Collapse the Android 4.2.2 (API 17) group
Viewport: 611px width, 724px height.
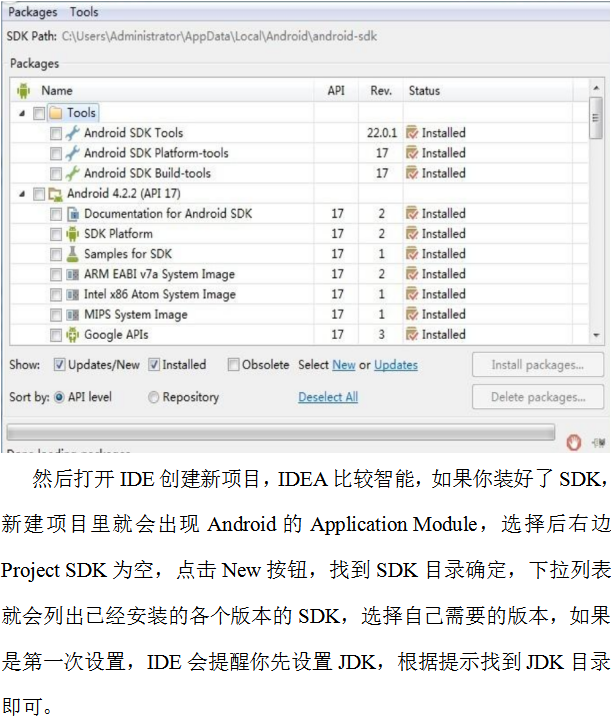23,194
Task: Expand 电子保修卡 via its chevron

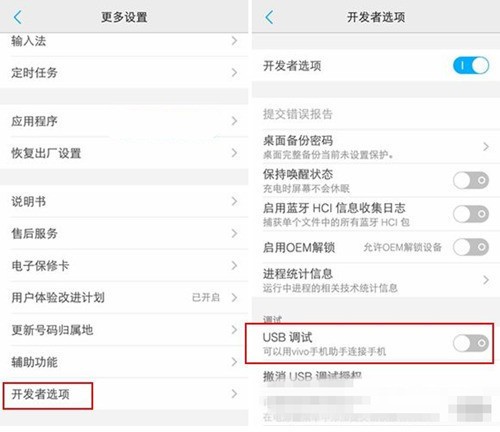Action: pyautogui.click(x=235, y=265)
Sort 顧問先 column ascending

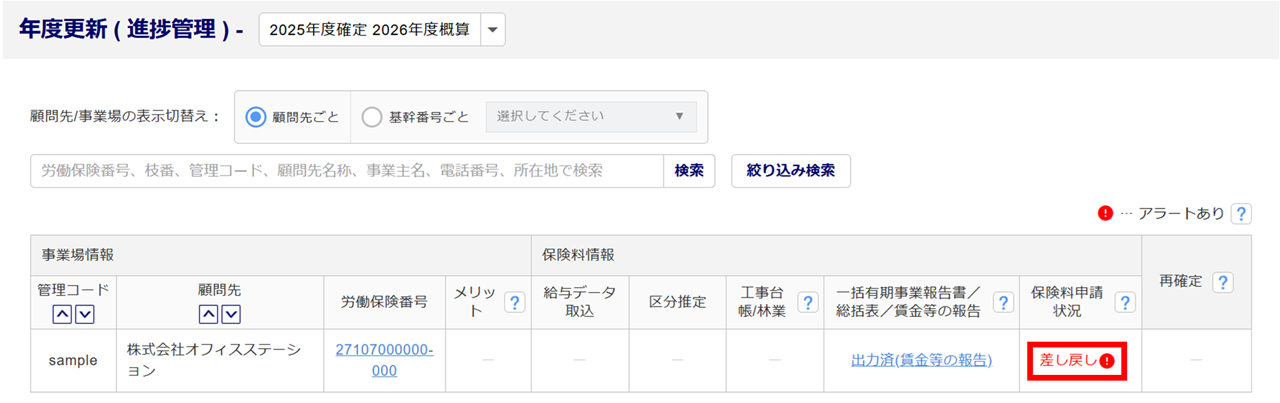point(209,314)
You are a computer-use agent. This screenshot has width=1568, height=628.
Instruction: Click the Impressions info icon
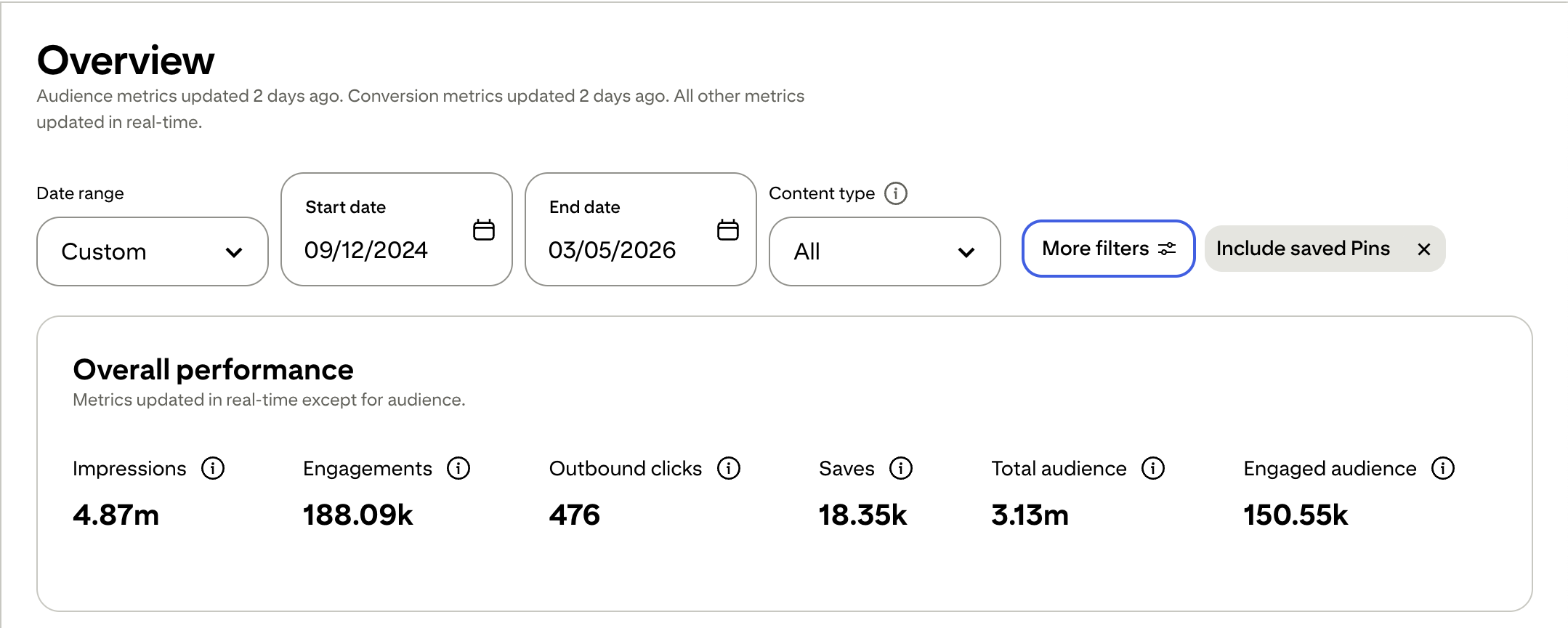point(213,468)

...

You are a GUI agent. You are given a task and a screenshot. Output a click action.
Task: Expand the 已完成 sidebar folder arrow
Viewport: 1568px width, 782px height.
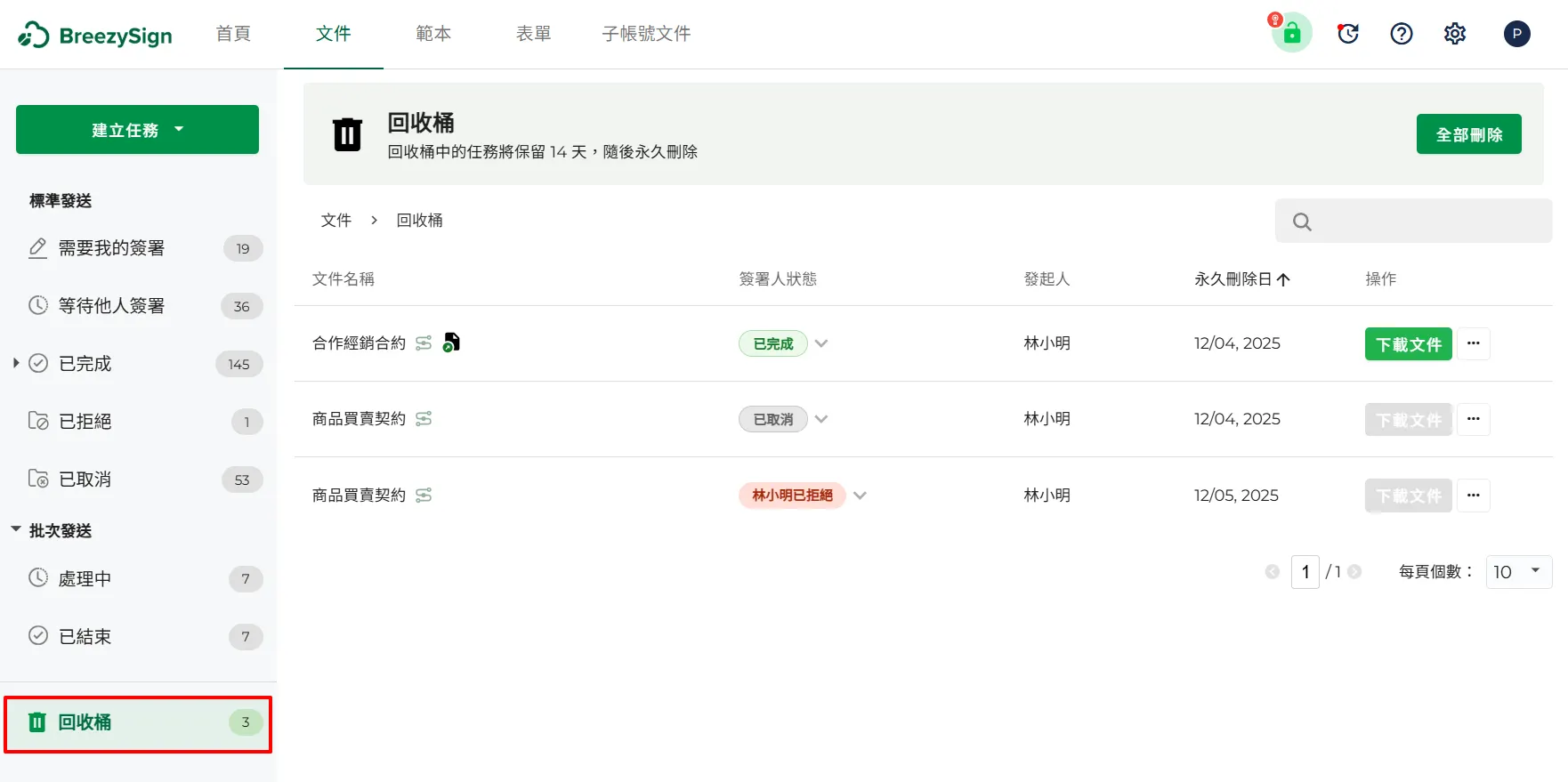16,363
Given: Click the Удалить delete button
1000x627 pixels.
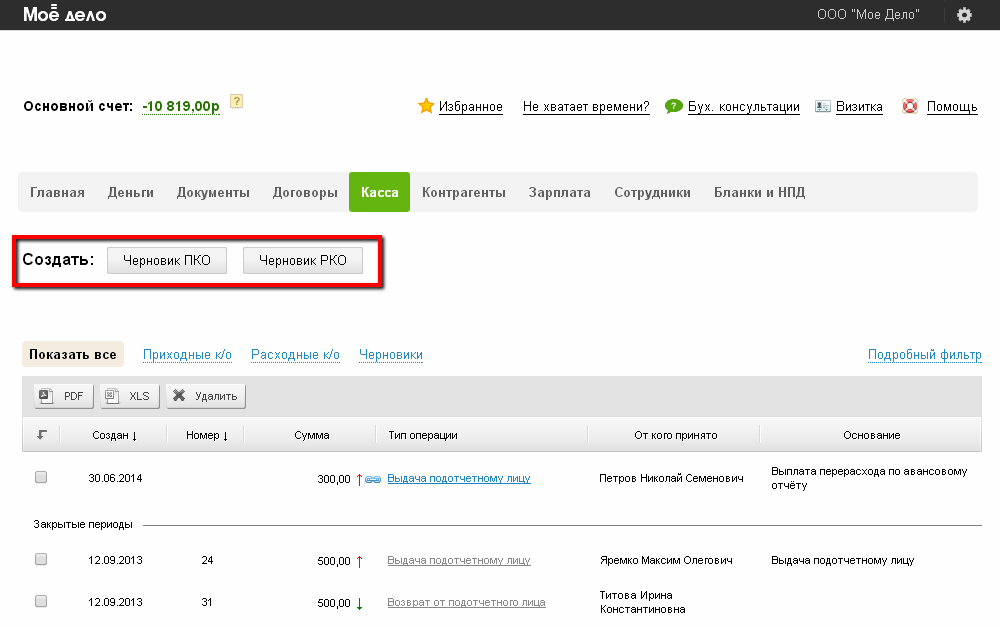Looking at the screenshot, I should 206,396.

---

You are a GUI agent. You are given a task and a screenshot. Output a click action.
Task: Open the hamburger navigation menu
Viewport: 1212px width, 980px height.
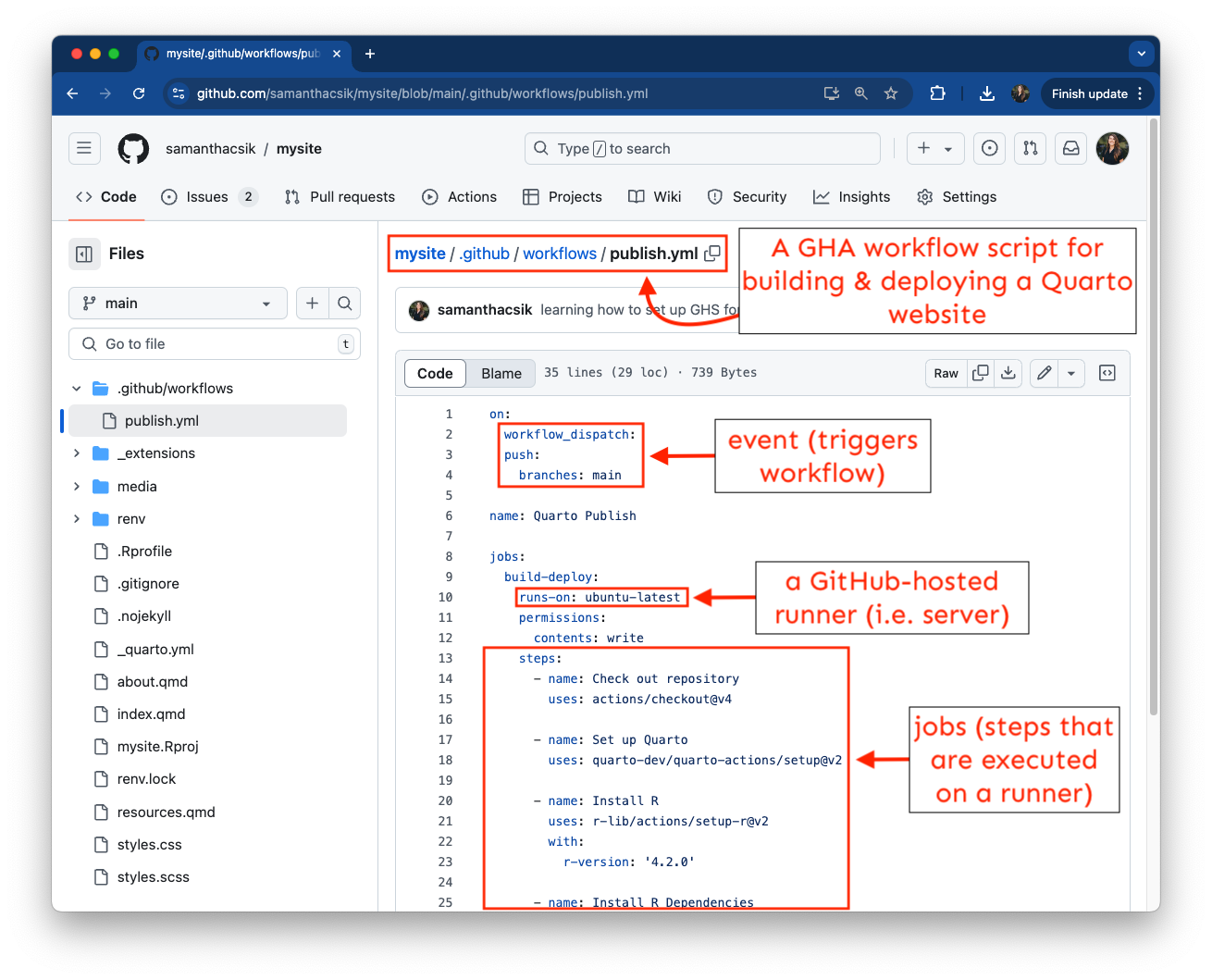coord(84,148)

• [Work to complete]
Make an exact copy of the lines above, beginning with the line with "Collapse the Android 4.2.2 (API 17) group" and ending with the line with "You are a computer-use", and keep the pictures out of it.

• [Exercise response]
Collapse the Android 4.2.2 (API 17) group
Viewport: 611px width, 724px height.
23,194
Task: Expand 电子保修卡 via its chevron

Action: pyautogui.click(x=235, y=265)
Sort 顧問先 column ascending

point(209,314)
You are a computer-use agent. This screenshot has width=1568, height=628.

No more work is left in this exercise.